AUTHOR=Kawano Seiya , Yoshino Koichiro , Traum David , Nakamura Satoshi TITLE=End-to-end dialogue structure parsing on multi-floor dialogue based on multi-task learning JOURNAL=Frontiers in Robotics and AI VOLUME=10 YEAR=2023 URL=https://www.frontiersin.org/journals/robotics-and-ai/articles/10.3389/frobt.2023.949600 DOI=10.3389/frobt.2023.949600 ISSN=2296-9144 ABSTRACT=

A multi-floor dialogue consists of multiple sets of dialogue participants, each conversing within their own floor. In the multi-floor dialogue, at least one multi-communicating member who is a participant of multiple floors and coordinates each to achieve a shared dialogue goal. The structure of such dialogues can be complex, involving intentional structure and relations that are within or across floors.
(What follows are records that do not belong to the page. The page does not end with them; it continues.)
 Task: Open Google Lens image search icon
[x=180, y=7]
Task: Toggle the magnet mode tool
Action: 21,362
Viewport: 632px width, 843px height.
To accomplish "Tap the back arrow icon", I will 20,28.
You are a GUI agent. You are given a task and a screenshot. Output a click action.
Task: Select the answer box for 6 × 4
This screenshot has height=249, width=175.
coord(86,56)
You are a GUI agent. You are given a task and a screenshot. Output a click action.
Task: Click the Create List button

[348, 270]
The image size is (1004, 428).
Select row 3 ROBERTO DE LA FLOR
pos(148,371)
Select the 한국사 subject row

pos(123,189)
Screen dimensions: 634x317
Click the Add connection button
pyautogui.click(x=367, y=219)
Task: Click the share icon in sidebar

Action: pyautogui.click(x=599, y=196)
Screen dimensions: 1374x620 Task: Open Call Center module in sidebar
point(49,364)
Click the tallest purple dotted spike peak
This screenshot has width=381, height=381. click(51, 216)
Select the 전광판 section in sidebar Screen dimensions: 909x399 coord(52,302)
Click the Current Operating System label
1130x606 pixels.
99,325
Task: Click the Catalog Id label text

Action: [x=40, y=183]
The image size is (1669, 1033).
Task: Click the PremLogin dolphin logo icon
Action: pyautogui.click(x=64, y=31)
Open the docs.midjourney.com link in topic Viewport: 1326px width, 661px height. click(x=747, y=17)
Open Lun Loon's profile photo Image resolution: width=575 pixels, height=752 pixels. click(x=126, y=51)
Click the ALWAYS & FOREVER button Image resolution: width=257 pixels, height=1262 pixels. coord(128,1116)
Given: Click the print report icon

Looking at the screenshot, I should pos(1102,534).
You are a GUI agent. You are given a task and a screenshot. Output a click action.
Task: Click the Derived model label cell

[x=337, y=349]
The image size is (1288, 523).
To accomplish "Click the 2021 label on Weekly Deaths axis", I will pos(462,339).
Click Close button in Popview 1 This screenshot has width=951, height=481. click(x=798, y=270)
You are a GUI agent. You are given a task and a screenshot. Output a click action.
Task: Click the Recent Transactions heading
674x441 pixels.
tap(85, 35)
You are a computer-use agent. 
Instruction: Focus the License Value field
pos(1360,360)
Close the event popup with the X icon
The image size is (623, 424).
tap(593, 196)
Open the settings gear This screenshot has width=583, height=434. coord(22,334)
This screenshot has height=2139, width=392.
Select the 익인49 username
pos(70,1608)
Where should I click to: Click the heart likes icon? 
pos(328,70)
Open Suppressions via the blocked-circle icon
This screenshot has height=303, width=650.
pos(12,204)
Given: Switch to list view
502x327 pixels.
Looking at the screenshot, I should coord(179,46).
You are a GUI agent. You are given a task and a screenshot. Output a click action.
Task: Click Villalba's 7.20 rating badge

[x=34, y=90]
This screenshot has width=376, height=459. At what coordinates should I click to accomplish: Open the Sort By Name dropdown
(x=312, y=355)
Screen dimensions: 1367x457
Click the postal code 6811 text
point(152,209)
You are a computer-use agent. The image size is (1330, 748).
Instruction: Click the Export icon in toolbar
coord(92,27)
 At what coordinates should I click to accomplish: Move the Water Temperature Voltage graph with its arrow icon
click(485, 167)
In this study, We proposed a neural dialogue structure parser with an attention mechanism that applies multi-task learning to automatically identify the dialogue structure of multi-floor dialogues in a collaborative robot navigation domain. Furthermore, we propose to use dialogue response prediction as an auxiliary objective of the multi-floor dialogue structure parser to enhance the consistency of the multi-floor dialogue structure parsing. Our experimental results show that our proposed model improved the dialogue structure parsing performance more than conventional models in multi-floor dialogue.